This help file describes the menu for modifying designs
Ulrike Groemping
Freshly-generated designs do not have any responses.
For very small designs, response values can be added by using the data editor
within the R-commander
. For larger designs, it is preferrable to do all editing
outside of R
and re-combine response data with the structural information
using the import
menu. It is also possible to add a response from a vector
or data frame within R
by using the menu item Add response variable(s).
Default analyses for experimental designs either work with all responses or with the first response of the design. It can therefore be advantageous to delete responses from the list of responses. This can be done with the menu item Select/Deselect response variables. At a later stage, one might want to redefine previous response variables as responses. This is also possible via that menu.
Contrary to response deselection, which leaves the variable in the design, one may want to permanently remove a column (response or other variable, but not experimental factor or block factor), for example because some artificial data for playing are no longer needed with real response data available. This can be done with the Remove column(s) menu item.
Qualitative design factors come with prespecified contrast coding, which influences
how analysis results appear. If the default contrasts are not the desired ones, they
can be changed from the Change contrasts menu item. Note that this is preferrable
to the built-in function from R-Commander, because it preserves the integrity
of the class design
object.
Some designs come in long format (repeated measurements, some parameter designs) but should be brought into wide format and aggregated for conducting simple analyses. The reformatting can be done with the menu item Change from long to wide format, the subsequent aggregation with the menu item Aggregate design.
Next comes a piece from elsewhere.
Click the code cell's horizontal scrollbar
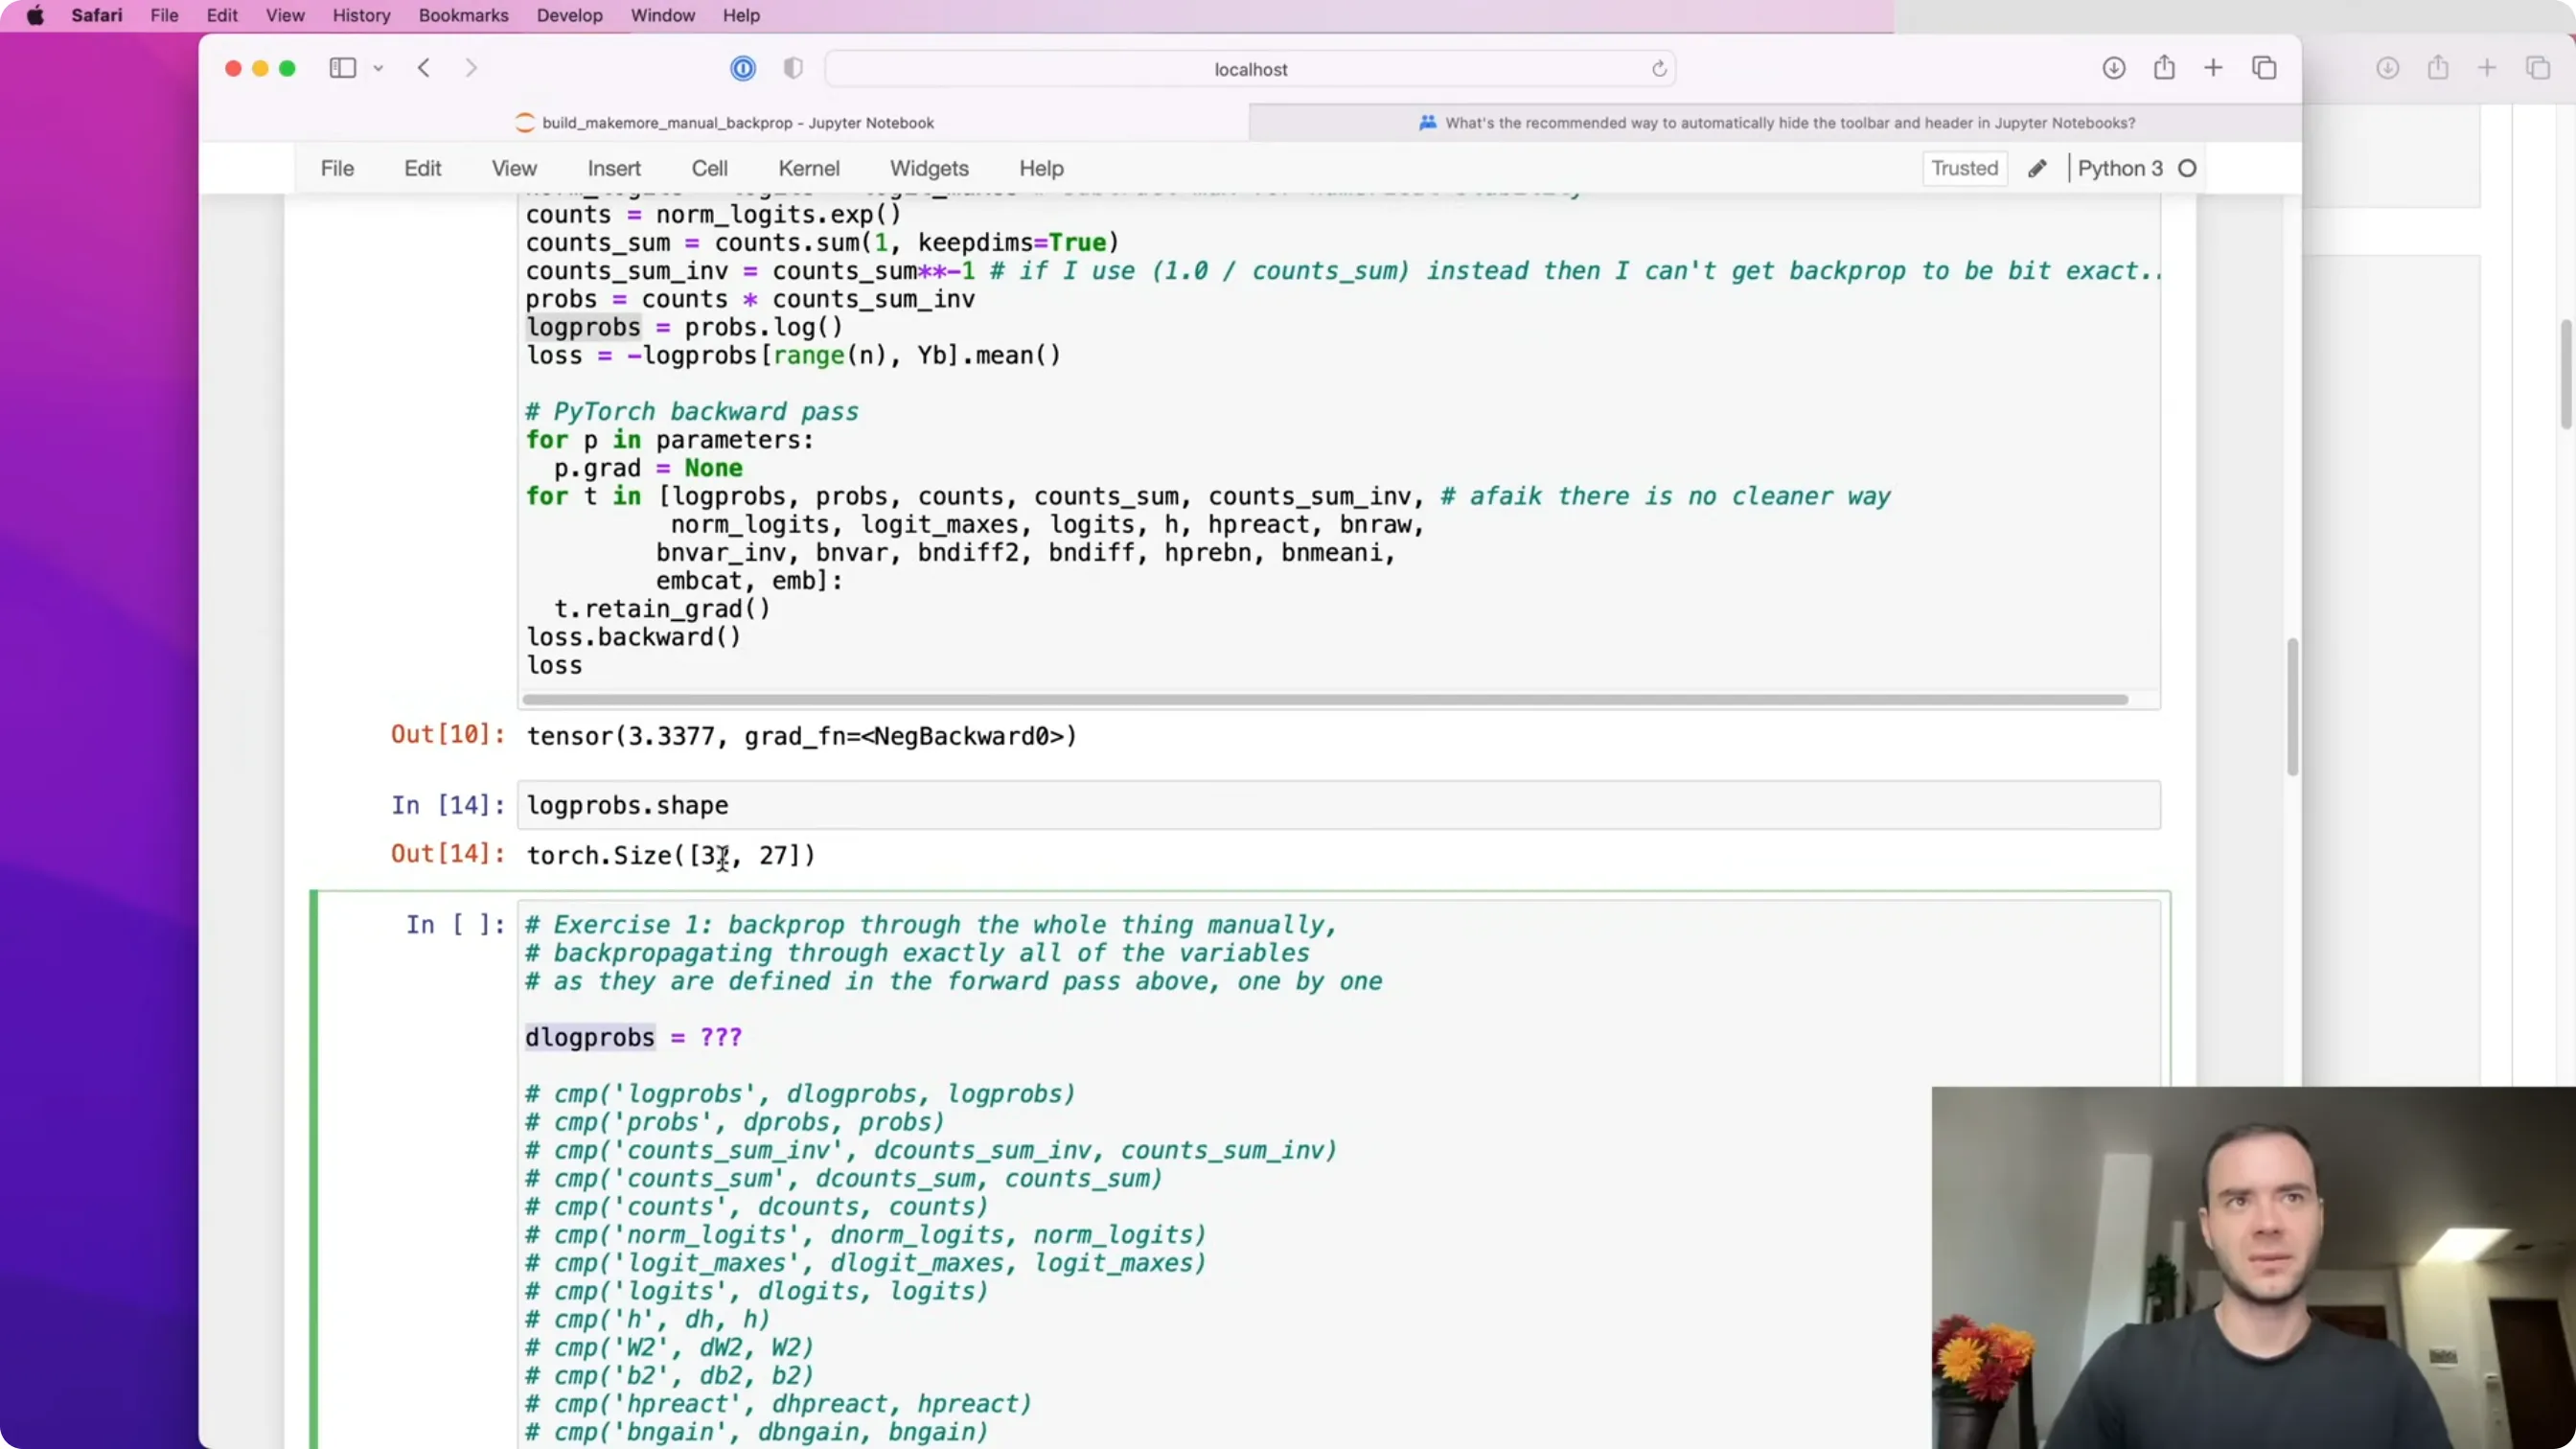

The menu item Fold design (not yet implemented) will allow to augment a 2-level factorial designs with a second portion as large as the first one by reversing the levels of some or all factors.
The menu item Add center points allows to add center points to 2-level designs with only quantitative factors and certain further restrictions (e.g. no splitplot design).
The menu item Add star portion for central composite design allows to add a starpoints with center points to regular (fractional) factorial 2-level designs with only quantitative factors and certain further restrictions (e.g. no splitplot design, no estimability requirements).
The menu item Augment lhs design allows to add additional points to latin hypercube sample designs according to different types of augmentation rules available in R-package lhs.
Note that command line use of the packages underlying this R-Commander routine is more flexible and allows more tuning.